Don Emilio, trentadue anni fra gli ultimi delle favelas

La bella storia del sacerdote di Tregiovo

di Guido Smadelli

Per trentadue anni ha svolto il proprio compito tra gli ultimi, nelle favelas di San Paolo, in Brasile, con ricordi fantastici, tanto che ogni anno e mezzo torna a trovare le «sue» comunità, e meno piacevoli, ad esempio quando nel 1980 qualcuno ha sparato contro la canonica, e la pallottola era passata a pochi centimetri dalla sua testa. 

Ora don Emilio Paternoster ha 81 anni, ed opera a Brez, dove è stato parroco, come collaboratore. La sua lunga storia di missione l'ha voluta narrare in un libro, un volumetto di 180 pagine steso con la collaborazione di molti, in particolare gli insegnanti Anselmo Bonini che ha curato le correzioni e Vincenzina Forgione che ha invece curato la sistemazione dei vari capitoli. Nato a Tregiovo, frazione di Revò, nell'agosto del 1934, don Emilio Paternoster è stato ordinato sacerdote ad inizio aprile 1960; dopo essere stato cooperatore parrocchiale a Vigo di Fassa, Lavis, Montagnaga e Mezzocorona sceglie la via della missione: parte per il Brasile il 13 giugno del 1968, ed in terra carioca ha operato fino al 2000, quando gli è stato detto di restare in Trentino. Anche se lui un paio di annetti tra le sue comunità li avrebbe trascorsi volentieri; invece gli è stato affidato il compito di parroco, a Fornace (con Lona e Lases) ed infine a Brez (con Castelfondo e Dovena). 
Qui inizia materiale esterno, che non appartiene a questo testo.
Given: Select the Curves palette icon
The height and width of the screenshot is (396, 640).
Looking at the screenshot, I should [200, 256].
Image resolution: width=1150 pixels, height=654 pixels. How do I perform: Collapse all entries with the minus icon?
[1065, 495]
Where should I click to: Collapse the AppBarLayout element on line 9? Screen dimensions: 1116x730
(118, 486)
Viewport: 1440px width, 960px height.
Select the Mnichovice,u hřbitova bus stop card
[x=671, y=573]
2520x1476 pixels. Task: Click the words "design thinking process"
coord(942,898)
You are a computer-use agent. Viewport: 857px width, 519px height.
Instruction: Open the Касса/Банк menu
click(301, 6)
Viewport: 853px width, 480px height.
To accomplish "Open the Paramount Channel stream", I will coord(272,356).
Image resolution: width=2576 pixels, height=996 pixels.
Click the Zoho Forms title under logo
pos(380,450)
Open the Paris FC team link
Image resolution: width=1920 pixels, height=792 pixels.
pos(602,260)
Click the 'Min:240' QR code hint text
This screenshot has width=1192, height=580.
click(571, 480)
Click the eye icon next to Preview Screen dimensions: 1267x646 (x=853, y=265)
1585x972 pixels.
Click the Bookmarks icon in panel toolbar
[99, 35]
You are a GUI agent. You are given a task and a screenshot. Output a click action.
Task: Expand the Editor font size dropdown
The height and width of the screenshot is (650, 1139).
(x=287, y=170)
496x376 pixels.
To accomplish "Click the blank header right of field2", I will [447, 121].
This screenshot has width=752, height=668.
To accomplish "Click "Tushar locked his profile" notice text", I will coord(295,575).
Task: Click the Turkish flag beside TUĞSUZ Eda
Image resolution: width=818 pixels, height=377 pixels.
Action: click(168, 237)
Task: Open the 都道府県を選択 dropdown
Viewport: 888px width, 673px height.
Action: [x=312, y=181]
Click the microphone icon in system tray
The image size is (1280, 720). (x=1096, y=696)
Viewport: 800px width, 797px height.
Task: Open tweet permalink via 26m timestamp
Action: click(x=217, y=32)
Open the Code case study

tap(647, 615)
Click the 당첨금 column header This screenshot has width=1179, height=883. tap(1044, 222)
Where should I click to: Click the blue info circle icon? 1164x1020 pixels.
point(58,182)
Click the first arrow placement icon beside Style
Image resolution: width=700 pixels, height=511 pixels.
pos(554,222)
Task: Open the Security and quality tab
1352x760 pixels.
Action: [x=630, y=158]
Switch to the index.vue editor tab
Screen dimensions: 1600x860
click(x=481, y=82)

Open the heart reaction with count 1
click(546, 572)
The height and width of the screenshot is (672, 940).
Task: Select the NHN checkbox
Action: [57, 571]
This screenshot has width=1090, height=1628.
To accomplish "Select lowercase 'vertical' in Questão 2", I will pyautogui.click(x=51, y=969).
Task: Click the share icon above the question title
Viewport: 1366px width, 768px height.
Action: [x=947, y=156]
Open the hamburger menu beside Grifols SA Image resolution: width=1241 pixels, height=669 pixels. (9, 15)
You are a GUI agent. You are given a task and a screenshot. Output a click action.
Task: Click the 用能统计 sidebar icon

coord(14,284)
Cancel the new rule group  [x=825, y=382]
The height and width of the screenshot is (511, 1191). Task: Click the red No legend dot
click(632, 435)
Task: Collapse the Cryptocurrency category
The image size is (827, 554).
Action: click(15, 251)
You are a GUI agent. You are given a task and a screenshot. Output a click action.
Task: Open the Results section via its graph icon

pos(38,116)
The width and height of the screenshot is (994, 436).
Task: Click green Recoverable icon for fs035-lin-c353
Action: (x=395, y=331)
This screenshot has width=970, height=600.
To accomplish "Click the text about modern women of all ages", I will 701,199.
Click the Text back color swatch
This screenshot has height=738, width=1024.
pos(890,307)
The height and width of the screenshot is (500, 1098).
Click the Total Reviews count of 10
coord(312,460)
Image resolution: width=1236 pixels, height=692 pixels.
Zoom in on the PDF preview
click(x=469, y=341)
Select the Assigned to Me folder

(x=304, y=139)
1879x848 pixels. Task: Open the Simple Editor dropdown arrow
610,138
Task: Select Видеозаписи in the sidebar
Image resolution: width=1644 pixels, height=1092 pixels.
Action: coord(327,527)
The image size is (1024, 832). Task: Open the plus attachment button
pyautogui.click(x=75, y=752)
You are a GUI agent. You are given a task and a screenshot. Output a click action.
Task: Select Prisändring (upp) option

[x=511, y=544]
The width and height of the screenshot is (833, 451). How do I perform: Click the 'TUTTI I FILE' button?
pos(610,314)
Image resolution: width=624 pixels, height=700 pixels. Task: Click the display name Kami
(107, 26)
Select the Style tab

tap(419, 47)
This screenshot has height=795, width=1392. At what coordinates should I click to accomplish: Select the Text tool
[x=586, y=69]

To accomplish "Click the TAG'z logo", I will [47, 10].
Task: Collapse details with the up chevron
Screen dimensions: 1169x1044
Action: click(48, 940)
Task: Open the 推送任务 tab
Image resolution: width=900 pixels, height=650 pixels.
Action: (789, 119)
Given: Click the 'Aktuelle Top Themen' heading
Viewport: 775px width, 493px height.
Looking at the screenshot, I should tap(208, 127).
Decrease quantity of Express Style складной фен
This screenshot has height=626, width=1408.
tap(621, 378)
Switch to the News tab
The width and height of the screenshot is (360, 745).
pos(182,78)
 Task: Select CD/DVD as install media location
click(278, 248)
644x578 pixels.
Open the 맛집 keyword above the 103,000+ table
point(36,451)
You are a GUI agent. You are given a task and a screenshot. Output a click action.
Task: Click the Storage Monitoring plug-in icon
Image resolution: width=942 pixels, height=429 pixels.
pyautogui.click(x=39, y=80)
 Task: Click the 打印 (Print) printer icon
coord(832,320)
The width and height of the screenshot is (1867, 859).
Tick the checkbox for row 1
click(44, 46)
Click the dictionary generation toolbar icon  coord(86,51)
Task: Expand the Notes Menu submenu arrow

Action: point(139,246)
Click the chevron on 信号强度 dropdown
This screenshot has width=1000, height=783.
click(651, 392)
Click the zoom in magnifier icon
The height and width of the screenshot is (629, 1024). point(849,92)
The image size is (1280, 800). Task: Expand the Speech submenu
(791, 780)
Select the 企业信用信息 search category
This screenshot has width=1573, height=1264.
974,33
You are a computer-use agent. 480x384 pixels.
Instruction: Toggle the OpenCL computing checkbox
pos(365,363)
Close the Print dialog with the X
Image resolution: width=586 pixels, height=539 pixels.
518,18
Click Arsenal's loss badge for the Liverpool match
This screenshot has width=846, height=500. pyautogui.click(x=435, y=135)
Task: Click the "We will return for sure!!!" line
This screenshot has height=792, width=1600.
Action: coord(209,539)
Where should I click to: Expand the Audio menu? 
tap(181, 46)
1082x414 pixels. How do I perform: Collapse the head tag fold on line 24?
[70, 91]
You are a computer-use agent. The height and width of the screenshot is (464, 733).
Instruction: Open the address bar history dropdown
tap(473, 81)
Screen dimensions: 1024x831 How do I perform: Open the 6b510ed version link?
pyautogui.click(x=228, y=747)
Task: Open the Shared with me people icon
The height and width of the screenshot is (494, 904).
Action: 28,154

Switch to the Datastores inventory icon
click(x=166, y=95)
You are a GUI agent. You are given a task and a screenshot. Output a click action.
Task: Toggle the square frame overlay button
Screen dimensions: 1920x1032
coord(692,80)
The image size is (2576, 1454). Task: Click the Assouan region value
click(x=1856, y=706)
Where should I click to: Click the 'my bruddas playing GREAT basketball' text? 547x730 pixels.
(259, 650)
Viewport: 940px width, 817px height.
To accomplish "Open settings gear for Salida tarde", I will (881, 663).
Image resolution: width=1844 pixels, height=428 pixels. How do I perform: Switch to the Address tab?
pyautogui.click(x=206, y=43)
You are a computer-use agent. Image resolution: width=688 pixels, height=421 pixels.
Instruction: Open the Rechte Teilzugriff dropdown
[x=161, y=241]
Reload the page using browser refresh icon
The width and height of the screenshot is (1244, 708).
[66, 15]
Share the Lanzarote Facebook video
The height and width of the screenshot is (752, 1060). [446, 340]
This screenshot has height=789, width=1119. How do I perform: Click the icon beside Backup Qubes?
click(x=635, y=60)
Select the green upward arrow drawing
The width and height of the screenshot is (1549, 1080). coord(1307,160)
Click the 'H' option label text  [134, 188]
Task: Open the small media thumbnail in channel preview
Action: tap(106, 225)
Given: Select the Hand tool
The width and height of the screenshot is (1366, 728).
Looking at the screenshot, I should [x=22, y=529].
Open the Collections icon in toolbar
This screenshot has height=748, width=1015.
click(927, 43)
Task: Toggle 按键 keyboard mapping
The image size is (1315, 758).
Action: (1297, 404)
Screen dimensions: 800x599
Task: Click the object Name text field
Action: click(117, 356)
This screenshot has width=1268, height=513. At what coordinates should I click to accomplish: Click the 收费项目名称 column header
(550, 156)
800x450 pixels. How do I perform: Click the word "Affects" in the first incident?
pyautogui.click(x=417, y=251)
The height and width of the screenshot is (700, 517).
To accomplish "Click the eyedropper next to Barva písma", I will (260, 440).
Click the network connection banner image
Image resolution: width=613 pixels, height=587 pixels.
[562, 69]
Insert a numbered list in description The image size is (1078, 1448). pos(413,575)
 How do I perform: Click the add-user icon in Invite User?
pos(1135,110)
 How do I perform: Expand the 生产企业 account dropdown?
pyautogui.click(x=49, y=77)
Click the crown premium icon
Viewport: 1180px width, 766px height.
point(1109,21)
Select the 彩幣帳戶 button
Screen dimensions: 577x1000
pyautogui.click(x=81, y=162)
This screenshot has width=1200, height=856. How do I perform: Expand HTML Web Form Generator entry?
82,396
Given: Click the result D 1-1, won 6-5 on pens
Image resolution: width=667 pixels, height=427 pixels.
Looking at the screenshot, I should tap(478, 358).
Il libro è scritto con semplicità ed un pizzico di ironia. Ad esempio quando scrive: «Sono tornato dal Brasile col titolo di monsignore e ringrazio in cardinale Paulo Evaristo Arns e il vescovo Emilio Pignoli che lo hanno chiesto per me al Vaticano, anche se non so a cosa serva». A parte questo interrogativo, i logici ringraziamenti a molti che lo hanno aiutato, sia in Sud America che dal Trentino, la narrazione è dei fatti avvenuti: in una terra originariamente poco sicura anche per i preti, per la Dops (la polizia segreta) da un lato, per gli squadroni della morte dall'altro. Don Emilio è più volte intervenuto a favore di ragazzi arrestati senza grandi motivi, e persino di altri missionari portati nelle camere di tortura della polizia segreta; inizialmente senza grande aiuto da parte della gerarchia ecclesiastica locale. Il cardinale Agnelo Rossi, ad esempio, diceva degli arresti di preti che «Se la polizia li prende è perché sono mezzo comunisti». Sono seguiti altri vertici, ad iniziare dal cardinale Evaristo Arns, che don Emilio paragona «ad un Sant'Ambrogio di Milano al tempo dell'Imperatore Teodosio (?) da subito ha testimoniato a favore del rispetto dei diritti umani, contro ogni forma di tortura e in difesa dei suoi sacerdoti». 

Oltre agli spari, alla convocazione nella sede della Doi-Codi dove il colonnello Turribia interrogava sotto tortura (don Emilio ammette di aver avuto paura: entrato nell'edificio gli furono ritirati i documenti, e gli fu detto «da qui in avanti non sei più nessuno, forse ti daranno un numero»), alla lotta condotta contro Cabo Bruno, che guidava impunemente uno «squadrone della morte», responsabile della «scomparsa» di decine di persone, don Emilio narra le cose positive: la nascita di una comunità credente e molto dignitosa anche nella miseria delle favelas, la costruzione di chiese, luoghi di ritrovo, scuole materne (una nel rione Paranapanema, per 189 bimbi), e la collaborazione con gli altri missionari, tra i quali don Luigi Giuliani di Romeno. 

Domani, domenica 28 febbraio, alle 17, don Emilio presenta il suo lavoro alla comunità di Brez, nella sala comunale San Giovanni, dove narrerà direttamente le sue esperienze di missionario e di uomo di fede.